Find pattern in URL with stringr and regex

995 views Asked by At

I have a dataframe df with some urls. There are subcategories within the slashes in the URLs I want to extract with stringr and str_extract

My data looks like

Text         URL
Hello        www.facebook.com/group1/bla/exy/1234
Test         www.facebook.com/group2/fssas/eda/1234
Text         www.facebook.com/group-sdja/sdsds/adeds/23234
Texter       www.facebook.com/blablabla/sdksds/sdsad

I now want to extract everything after .com/ and the next /

I tried suburlpattern <- "^.com//{1,20}//$" and df$categories <- str_extract(df$URL, suburlpattern)

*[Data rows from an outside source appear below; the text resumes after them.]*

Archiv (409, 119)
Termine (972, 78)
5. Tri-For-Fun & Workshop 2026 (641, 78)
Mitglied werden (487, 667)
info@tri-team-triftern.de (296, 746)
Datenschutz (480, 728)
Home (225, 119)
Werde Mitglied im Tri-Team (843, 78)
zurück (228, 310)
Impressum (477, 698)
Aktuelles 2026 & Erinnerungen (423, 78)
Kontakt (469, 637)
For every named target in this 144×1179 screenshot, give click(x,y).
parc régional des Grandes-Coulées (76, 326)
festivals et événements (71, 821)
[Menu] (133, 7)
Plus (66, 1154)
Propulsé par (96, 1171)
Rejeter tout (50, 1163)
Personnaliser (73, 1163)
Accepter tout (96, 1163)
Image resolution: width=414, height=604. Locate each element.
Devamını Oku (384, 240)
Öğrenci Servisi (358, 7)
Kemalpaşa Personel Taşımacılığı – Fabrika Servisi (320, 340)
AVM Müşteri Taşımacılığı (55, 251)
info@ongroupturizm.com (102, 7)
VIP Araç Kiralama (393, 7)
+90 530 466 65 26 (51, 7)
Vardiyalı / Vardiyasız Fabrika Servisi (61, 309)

But I only end up with NA in df$categories

Any idea what I am doing wrong here? Is it my regex code?

Any help is highly appreciated! Many thanks beforehand.

3

There are 3 answers

1
manotheshark On BEST ANSWER

this will return everything between the first set of forward slashes

library(stringr)
str_match("www.facebook.com/blablabla/sdksds/sdsad", "^[^/]+/(.+?)/")[2]

[1] "blablabla"
0
Wiktor Stribiżew On

If you want to use str_extract, you need a regex that will get the value you need into the whole match, and you will need a (?<=[.]com/) lookbehind:

(?<=[.]com/)[^/]+

See the regex demo.

Details:

  • (?<=[.]com/) - the current location must be preceded with .com/ substring
  • [^/]+ - matches 1 or more characters other than /.

R demo:

> URL = c("www.facebook.com/group1/bla/exy/1234", "www.facebook.com/group2/fssas/eda/1234","www.facebook.com/group-sdja/sdsds/adeds/23234", "www.facebook.com/blablabla/sdksds/sdsad")
> df <- data.frame(URL)
> library(stringr)
> res <- str_extract(df$URL, "(?<=[.]com/)[^/]+")
> res
[1] "group1"     "group2"     "group-sdja" "blablabla"
0
Matt S On

This works

library(stringr)
data <- c("www.facebook.com/group1/bla/exy/1234", 
          "www.facebook.com/group2/fssas/eda/1234",
          "www.facebook.com/group-sdja/sdsds/adeds/23234",
          "www.facebook.com/blablabla/sdksds/sdsad")

suburlpattern <- "/(.*?)/" 
categories <- str_extract(data, suburlpattern)
str_sub(categories, start = 2, end = -2)

Results:

[1] "group1" "group2" "group-sdja" "blablabla"

Will only get you what's between the first and second slashes... but that seems to be what you want.